- [The task]
Every line below that mentions the word "header" should be copied out.

-- Information given follows --

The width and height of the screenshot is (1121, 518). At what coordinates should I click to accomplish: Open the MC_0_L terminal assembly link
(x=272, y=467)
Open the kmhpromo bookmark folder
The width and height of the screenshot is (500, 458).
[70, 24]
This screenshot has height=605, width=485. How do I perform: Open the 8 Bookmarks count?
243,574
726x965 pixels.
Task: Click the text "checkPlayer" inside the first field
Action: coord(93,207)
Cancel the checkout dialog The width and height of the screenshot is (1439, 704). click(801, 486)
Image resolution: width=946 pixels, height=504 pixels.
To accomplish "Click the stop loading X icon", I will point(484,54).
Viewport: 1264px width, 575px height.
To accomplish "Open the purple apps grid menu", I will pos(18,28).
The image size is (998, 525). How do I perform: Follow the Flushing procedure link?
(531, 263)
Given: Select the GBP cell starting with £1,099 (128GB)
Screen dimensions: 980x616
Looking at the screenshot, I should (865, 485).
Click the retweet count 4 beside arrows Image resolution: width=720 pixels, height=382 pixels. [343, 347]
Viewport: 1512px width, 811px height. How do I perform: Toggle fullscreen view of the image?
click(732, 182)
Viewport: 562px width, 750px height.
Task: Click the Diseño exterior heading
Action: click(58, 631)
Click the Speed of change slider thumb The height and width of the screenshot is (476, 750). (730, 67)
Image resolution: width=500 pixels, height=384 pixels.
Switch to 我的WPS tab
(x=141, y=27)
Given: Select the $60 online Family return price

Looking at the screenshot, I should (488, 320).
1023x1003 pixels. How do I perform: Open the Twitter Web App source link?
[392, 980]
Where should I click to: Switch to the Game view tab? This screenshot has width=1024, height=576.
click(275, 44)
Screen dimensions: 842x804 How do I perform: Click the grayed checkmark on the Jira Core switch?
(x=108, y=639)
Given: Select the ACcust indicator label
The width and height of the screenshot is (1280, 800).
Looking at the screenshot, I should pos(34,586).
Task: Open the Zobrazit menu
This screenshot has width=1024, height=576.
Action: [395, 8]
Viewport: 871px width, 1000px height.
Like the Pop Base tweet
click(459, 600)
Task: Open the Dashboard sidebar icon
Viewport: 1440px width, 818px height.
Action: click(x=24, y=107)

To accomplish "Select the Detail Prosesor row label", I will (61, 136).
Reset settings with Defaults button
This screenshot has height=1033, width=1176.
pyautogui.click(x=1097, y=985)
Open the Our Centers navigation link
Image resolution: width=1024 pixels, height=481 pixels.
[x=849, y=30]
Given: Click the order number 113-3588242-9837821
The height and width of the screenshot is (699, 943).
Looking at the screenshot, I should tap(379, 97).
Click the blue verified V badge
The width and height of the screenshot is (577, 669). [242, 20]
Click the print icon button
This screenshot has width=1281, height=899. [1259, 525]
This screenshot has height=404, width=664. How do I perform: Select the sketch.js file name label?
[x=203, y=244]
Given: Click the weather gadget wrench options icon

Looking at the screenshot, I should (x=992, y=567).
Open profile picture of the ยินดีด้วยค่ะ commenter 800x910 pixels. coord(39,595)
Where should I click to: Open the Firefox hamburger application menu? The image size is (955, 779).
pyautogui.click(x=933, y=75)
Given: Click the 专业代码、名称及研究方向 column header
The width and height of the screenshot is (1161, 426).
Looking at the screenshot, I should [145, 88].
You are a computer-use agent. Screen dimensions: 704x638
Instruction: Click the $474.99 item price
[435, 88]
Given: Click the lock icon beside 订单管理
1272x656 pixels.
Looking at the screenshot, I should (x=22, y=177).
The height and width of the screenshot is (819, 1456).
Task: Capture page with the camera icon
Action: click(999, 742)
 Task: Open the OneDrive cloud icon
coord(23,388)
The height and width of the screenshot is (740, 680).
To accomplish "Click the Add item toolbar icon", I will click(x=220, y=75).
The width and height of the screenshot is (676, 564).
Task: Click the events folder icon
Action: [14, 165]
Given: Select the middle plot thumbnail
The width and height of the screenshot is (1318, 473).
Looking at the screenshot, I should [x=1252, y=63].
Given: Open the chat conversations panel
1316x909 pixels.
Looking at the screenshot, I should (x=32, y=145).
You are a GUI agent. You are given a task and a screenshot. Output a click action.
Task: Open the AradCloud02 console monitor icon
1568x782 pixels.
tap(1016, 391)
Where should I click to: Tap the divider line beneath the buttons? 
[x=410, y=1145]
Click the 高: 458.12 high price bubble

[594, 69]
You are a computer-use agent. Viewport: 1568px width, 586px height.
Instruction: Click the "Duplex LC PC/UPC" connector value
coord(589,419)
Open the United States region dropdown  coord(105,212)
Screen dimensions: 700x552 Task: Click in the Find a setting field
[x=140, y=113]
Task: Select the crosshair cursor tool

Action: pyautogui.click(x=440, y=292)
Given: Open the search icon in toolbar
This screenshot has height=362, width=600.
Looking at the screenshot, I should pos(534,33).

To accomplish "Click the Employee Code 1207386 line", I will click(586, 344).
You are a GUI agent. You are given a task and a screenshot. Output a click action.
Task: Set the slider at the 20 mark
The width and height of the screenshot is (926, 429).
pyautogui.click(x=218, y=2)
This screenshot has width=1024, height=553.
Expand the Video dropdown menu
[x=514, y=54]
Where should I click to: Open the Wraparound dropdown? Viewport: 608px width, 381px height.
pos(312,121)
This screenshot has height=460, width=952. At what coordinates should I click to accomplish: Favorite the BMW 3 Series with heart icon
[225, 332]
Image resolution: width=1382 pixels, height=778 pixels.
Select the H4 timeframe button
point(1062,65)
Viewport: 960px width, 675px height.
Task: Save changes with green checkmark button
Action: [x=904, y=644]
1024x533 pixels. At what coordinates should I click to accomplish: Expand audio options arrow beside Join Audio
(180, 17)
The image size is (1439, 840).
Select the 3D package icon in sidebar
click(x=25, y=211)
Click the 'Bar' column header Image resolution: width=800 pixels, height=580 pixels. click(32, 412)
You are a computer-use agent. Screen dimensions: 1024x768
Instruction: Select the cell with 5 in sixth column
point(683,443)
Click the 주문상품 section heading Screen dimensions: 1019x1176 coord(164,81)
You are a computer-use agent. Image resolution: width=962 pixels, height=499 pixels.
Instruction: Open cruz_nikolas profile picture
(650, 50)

-- Information given concluded --

- [Exercise response]
Given: Click the 专业代码、名称及研究方向 column header
Click the 'Bar' column header Image resolution: width=800 pixels, height=580 pixels. click(32, 412)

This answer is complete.